Print each record below precisely, with every picture left out of the copy.

»»

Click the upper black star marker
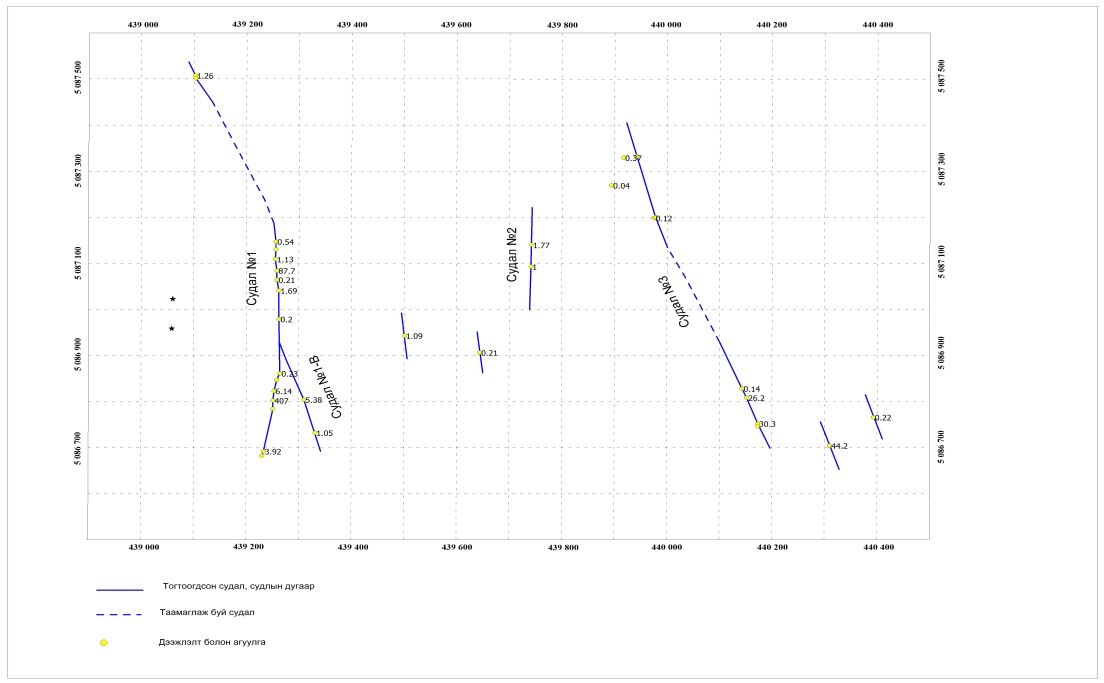Viewport: 1104px width, 683px height. (x=172, y=299)
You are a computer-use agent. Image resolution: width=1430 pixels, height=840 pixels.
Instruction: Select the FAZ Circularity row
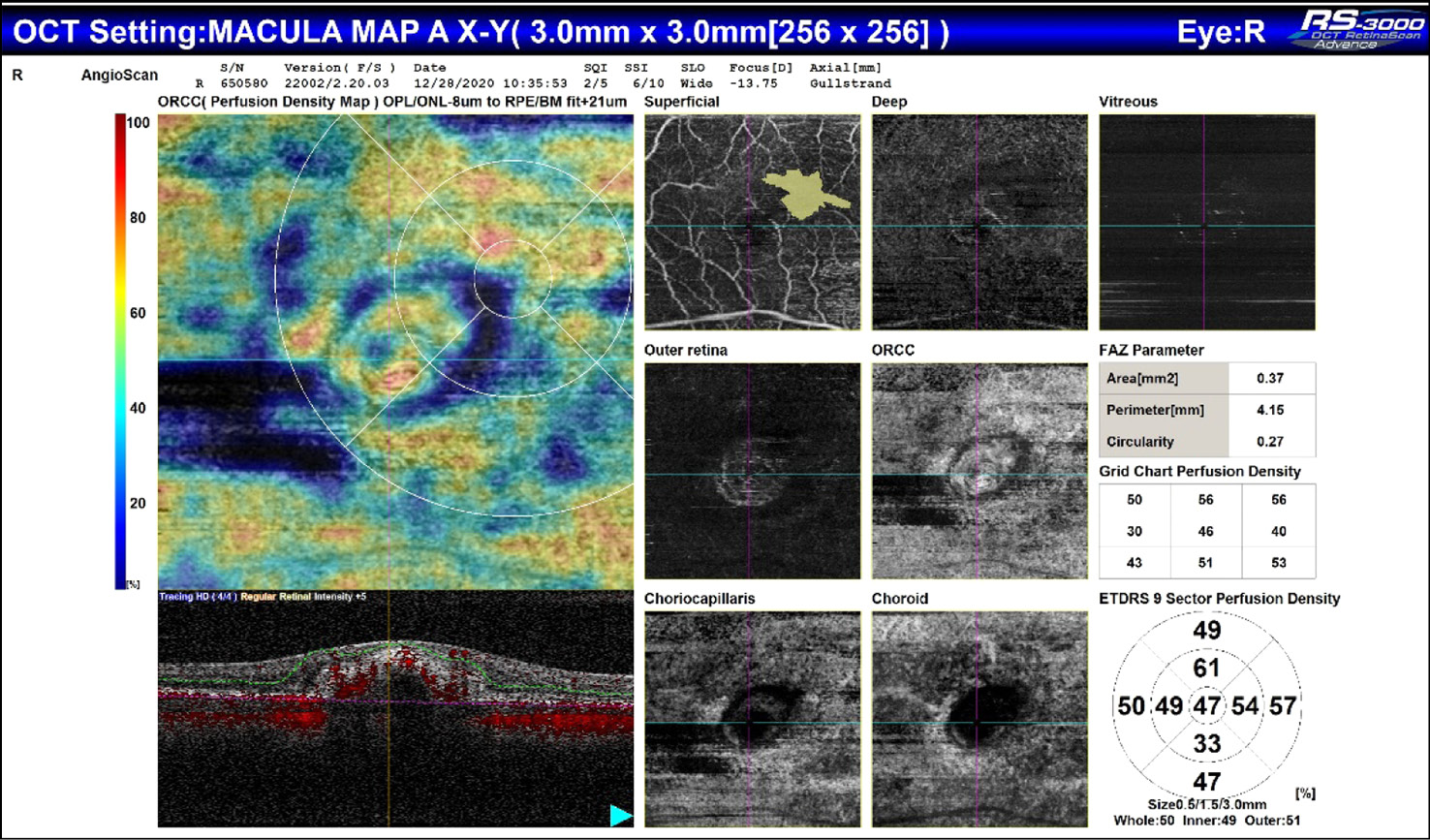click(x=1206, y=442)
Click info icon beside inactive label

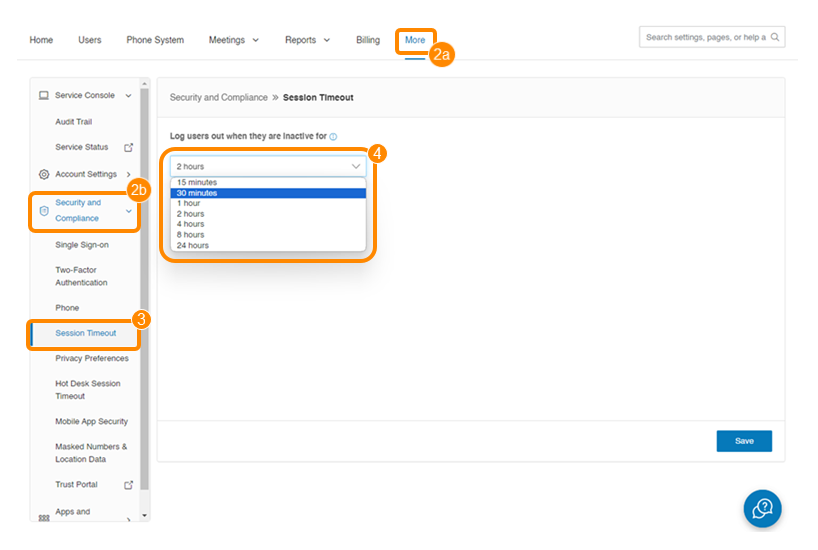[333, 136]
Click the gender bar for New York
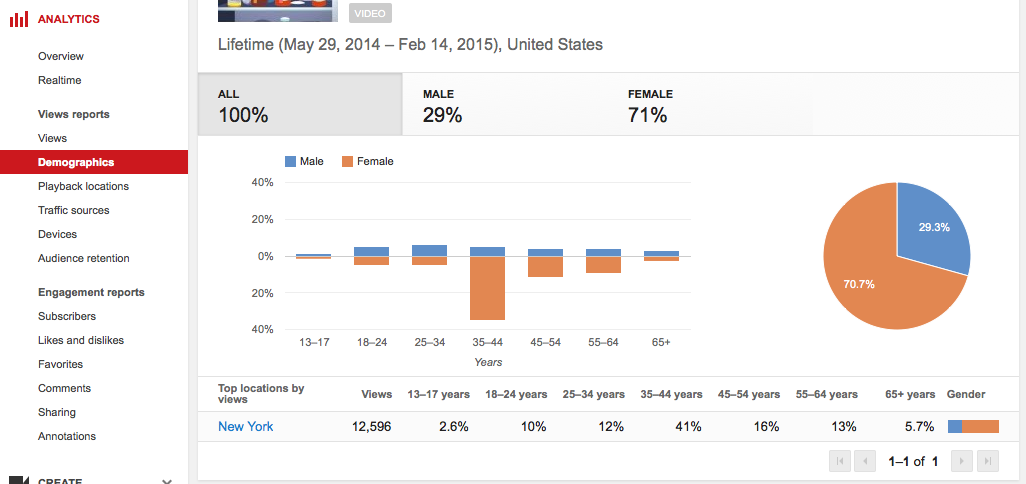The height and width of the screenshot is (484, 1026). [973, 426]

««

:: Answer to this problem ::
Click the upper black star marker
Viewport: 1104px width, 683px height. (x=172, y=299)
You are a computer-use agent. Image resolution: width=1430 pixels, height=840 pixels.
Instruction: Select the FAZ Circularity row
click(x=1206, y=442)
Click info icon beside inactive label

[333, 136]
Click the gender bar for New York
The height and width of the screenshot is (484, 1026). [973, 426]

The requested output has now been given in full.